Por que é que os jovens médicos do Norte não querem ir para Lisboa?

É normal que queiram permanecer no local onde se formaram e vivem. E, de uma forma geral, o desenvolvimento desta reforma começou no Norte. Hoje, aliás, o Norte está quase sem utentes sem médico de família, enquanto Lisboa e Vale do Tejo tem meio milhão de utentes sem médico de família. O Algarve melhorou nestes últimos dois anos. No Alentejo há médicos mas vão sair até 2023-2024. Aí vai ser complicado. Nós vamos perder médicos em crescendo e depois esta curva [aponta para o gráfico das aposentações] começa a descer, e em 2024 acabou-se, vamos ter abundância, que corresponderá a desemprego na medicina geral e familiar.

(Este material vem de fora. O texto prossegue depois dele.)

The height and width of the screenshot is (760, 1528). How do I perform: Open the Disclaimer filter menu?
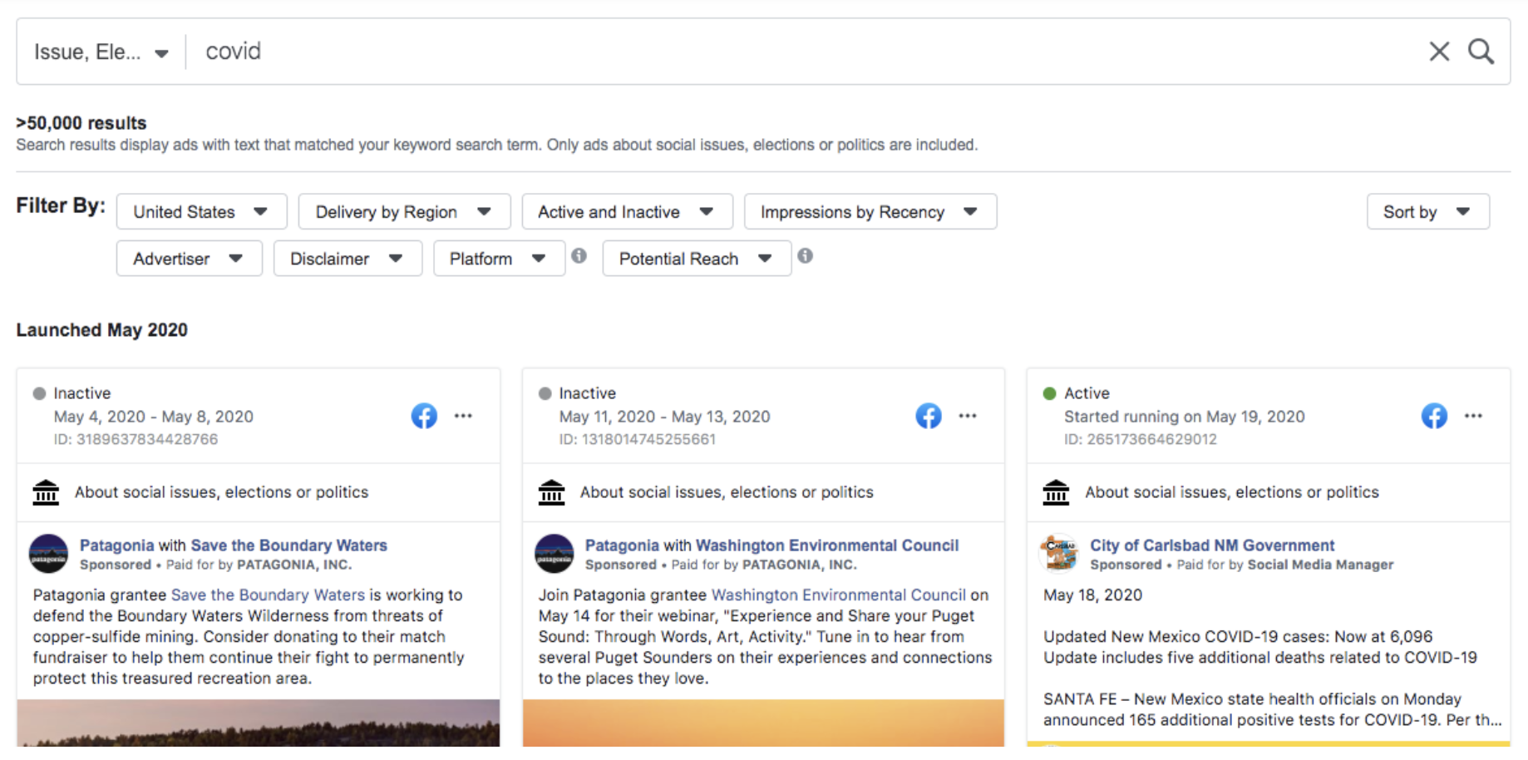347,259
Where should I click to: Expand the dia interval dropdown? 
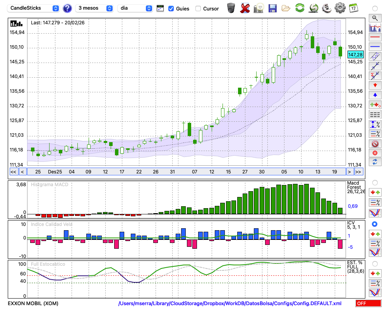[135, 8]
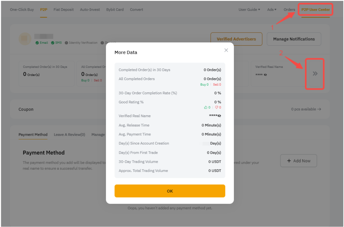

Mas não há médicos que ficam a trabalhar para além dos 66 anos, como acontecia antes?

Hoje já não é bem assim. Os médicos estão exaustos, andam de rastos. As listas de utentes são muito grandes. E, se tenho uma lista mais idosa do que a média, tenho mais trabalho; se são pobres, tenho mais trabalho. Os mais pobres adoecem mais e mais gravemente.

Quando será possível todos os cidadãos terem médico de família?

Não falta muito. Há 680 mil utentes sem médico neste momento. Há 10.187.002 inscritos e há 5664 médicos, mas há médicos doentes. E até 2023 vão aposentar-se muitos [2088]. Ao mesmo tempo, o número de entradas de novos médicos (450 por ano) está uniforme, portanto, isto vai correr bem, conseguiremos colmatar as saídas. Podemos ainda ter de prolongar esta situação, se aceitarem as nossas recomendações [diminuição da lista de utentes para o tamanho que era antes da crise]. Achamos que 1900 utentes-padrão é demais.